Sometimes the argument for parenthood is obvious: parenthood can be infinitely rewarding on many levels. There is no bond like that between a parent and child. Having children can also create a special bond between you and your partner as co-parents, and may ultimately lead to the incomparable joy of having grandchildren later on.
At the same time, raising a child is an enormous task and its intensity cannot truly be imagined until experienced. Parenting means an incredible energetic, emotional, and financial commitment. Every aspect of life changes when parenting and this new life will account for much of your time. It may even define you!
Exploring the question of whether or not to have children can bring your deepest values, joys and fears to the surface. Start the conversation well before you plan to start your family to make sure you two are on the same page. Here are four of the most important considerations to talk through with your partner.
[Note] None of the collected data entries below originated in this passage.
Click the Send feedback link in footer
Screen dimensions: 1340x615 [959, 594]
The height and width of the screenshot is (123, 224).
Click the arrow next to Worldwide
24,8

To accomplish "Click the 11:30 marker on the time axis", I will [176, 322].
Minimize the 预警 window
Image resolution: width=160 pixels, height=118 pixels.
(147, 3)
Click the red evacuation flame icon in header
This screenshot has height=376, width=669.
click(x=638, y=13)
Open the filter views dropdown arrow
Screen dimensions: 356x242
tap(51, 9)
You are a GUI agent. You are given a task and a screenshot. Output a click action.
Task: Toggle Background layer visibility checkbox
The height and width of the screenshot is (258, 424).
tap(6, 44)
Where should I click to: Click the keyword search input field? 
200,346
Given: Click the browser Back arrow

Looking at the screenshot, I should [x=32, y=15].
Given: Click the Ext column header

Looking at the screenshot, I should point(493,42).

1. It can't be about your friends.
The decision of whether or not to have a child needs to be made solely by you and your partner. Yet the pressure from others can cloud your thinking. Just because others around you are starting families doesn't mean it's the right time for you. Don't let the desire to maintain your friendships by ensuring you are in similar lifestyles be a factor in making the best decision for you and your partner. Ask yourselves, "Why do we really want children?"
It's also not your parents' decision. Many couples feel pressured by their parents who want grandchildren. Your parents may want grandchildren and be disappointed if they don't have them, but they're not entitled to grandchildren. Conceiving out of guilt is not going to serve anyone in the long run. Ask yourselves, "Are we ready to make parenting our top priority? If so, what sacrifices are we specifically ready and willing to make?"
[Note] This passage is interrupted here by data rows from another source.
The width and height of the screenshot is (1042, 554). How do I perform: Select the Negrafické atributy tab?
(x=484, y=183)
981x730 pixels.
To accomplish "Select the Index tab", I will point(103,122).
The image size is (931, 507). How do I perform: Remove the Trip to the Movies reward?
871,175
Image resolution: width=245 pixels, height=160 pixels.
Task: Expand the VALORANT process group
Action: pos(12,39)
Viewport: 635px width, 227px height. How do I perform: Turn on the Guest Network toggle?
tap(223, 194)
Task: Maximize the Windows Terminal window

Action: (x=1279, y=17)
2. A child will not save your relationship.
I have heard all too often that having children will save or improve a dysfunctional partnership, but nothing can be further from the truth. Children can sometimes strain and test the endurance of even the best relationships. Children alone will not save an ailing relationship. If you think you need help being stronger together before starting a family, call for a session or a referral to a provider near you. Also, ask yourselves, "Can our relationship withstand the realities of having less freedom and private time together?"
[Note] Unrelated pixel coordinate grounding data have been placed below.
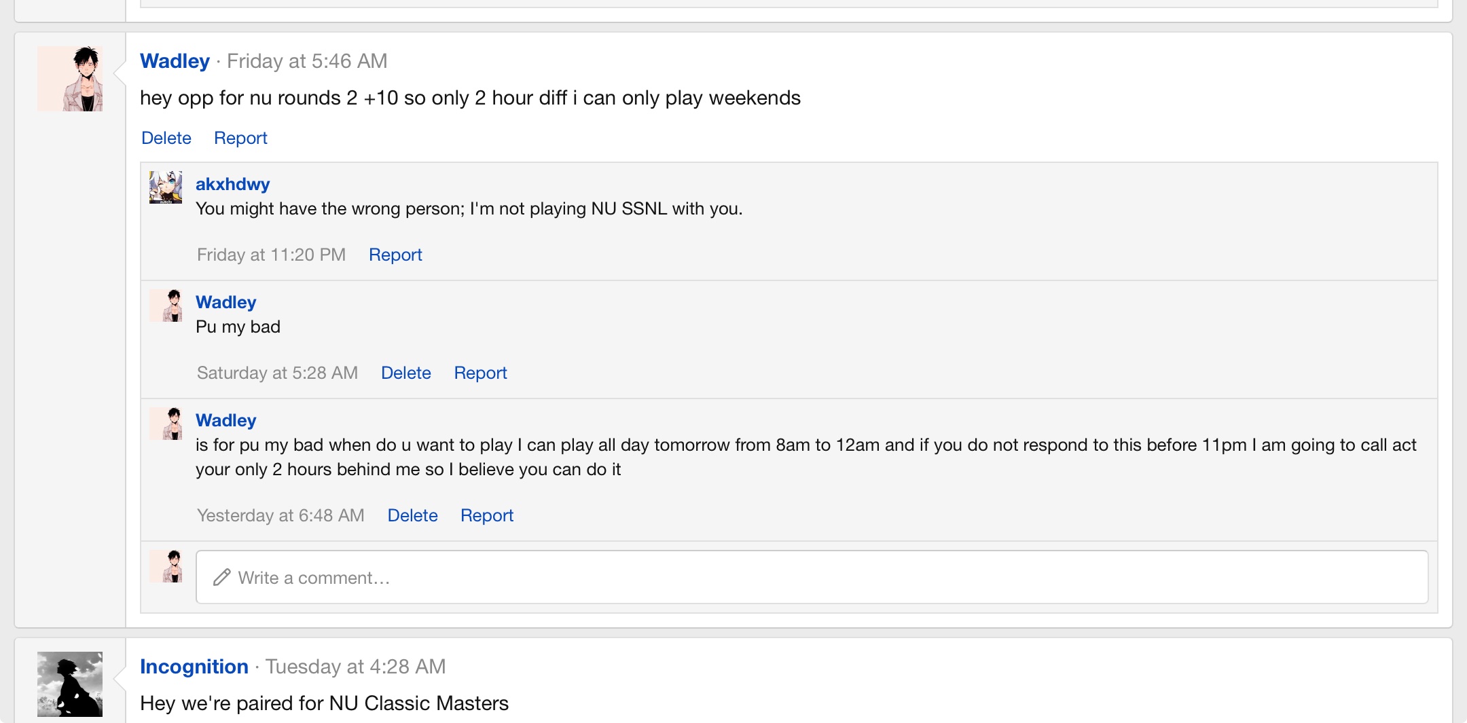Click avatar next to comment input
Screen dimensions: 1467x723
166,566
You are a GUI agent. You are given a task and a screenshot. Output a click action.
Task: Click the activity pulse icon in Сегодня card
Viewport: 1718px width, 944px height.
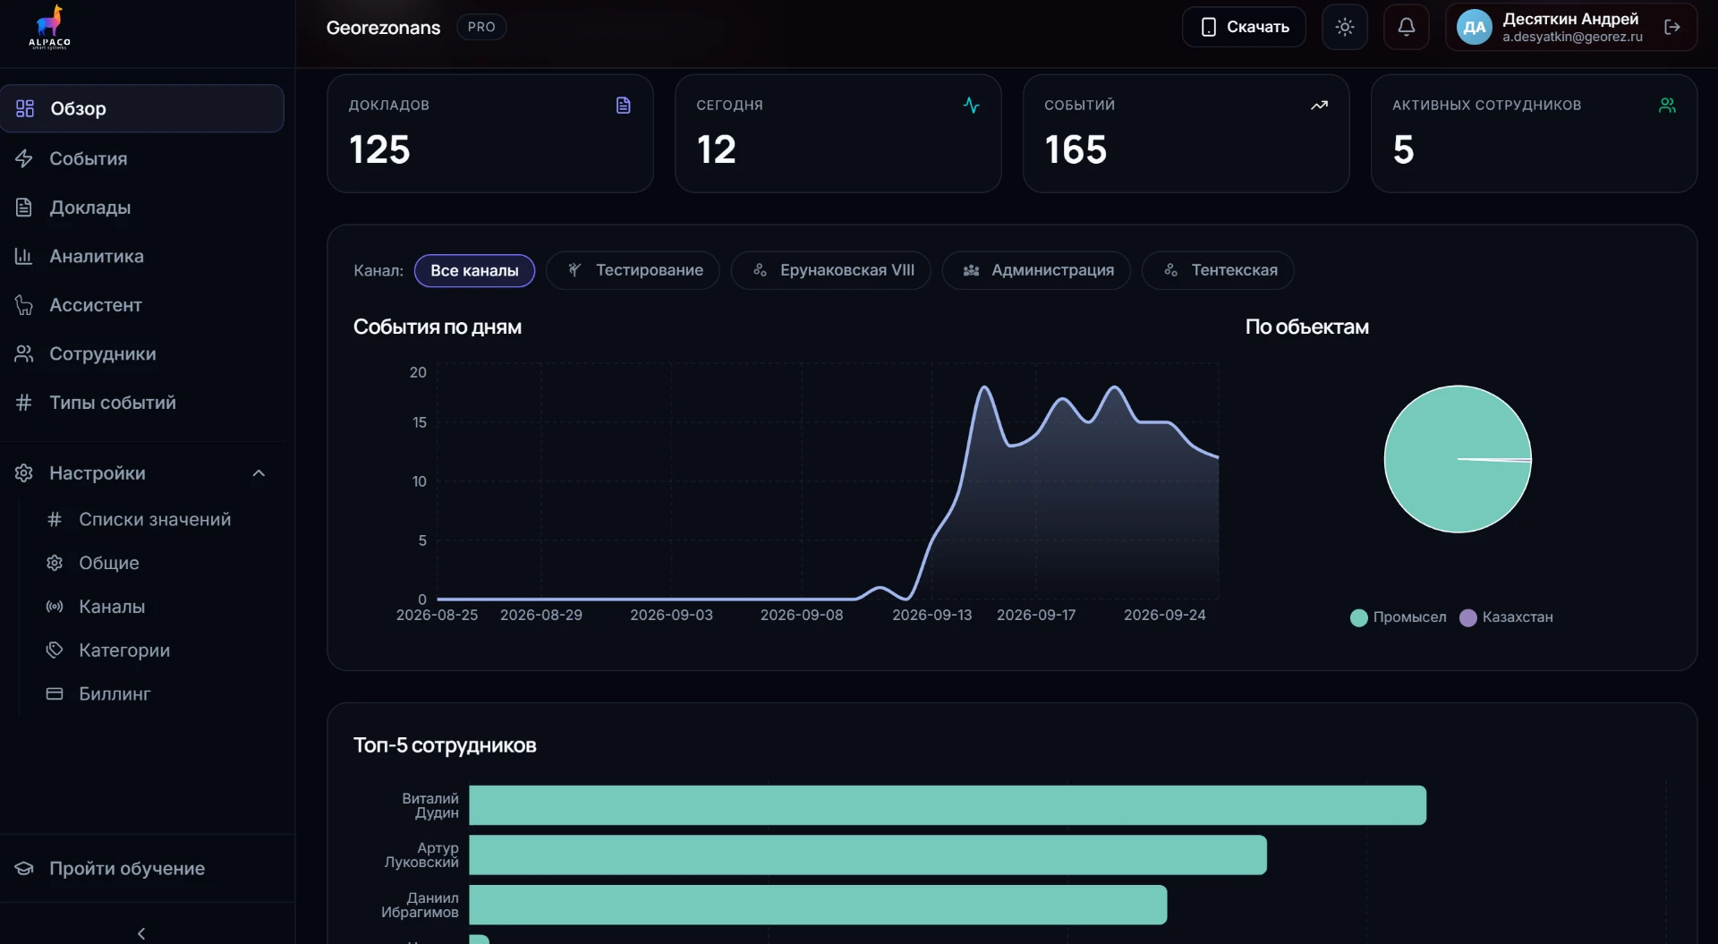971,106
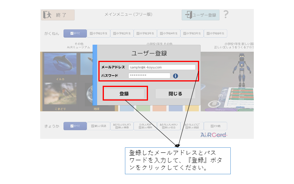
Task: Toggle the きょうか すべて checkbox
Action: (x=75, y=126)
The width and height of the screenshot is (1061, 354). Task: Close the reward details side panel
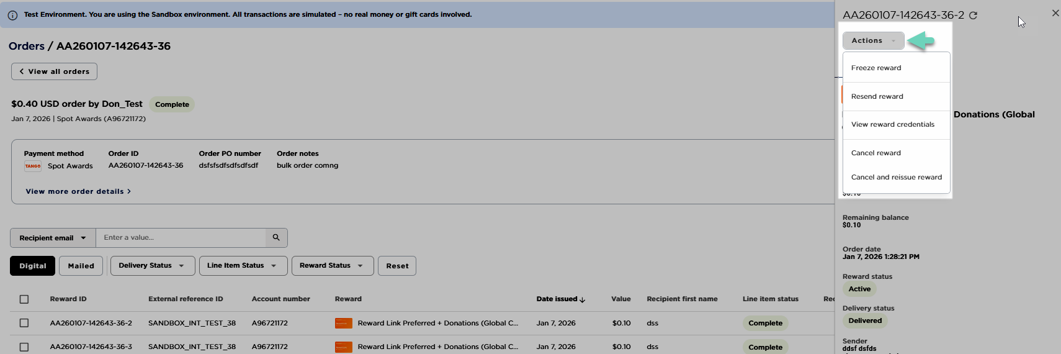(1055, 13)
3. Having a baby isn't always easy.
It is true some people get pregnant, or have means or luck to adopt quickly, but that isn't true for many couples. Difficulty becoming pregnant, enduring medical treatment, and the financial strain of infertility treatment can be very challenging for couples. Pregnancy loss can be heartbreaking. For some couples fostering and/or adopting causes emotional or financial strain. Get as clear as possible about your limits for the process in advance. Ask yourself, "If we were unable to have kids, am I still in a relationship with the person I want to grow old with?"
If you're still not sure, the best advice is to work on this crucially important decision until you are less ambivalent. I am happy to speak with you and your partner in a consult to help you make the right decision.
Having a child when you are clear about what you are getting into could be the most meaningful aspect of your life. It could be the most meaningful legacy you leave the world. But go into it with both eyes open.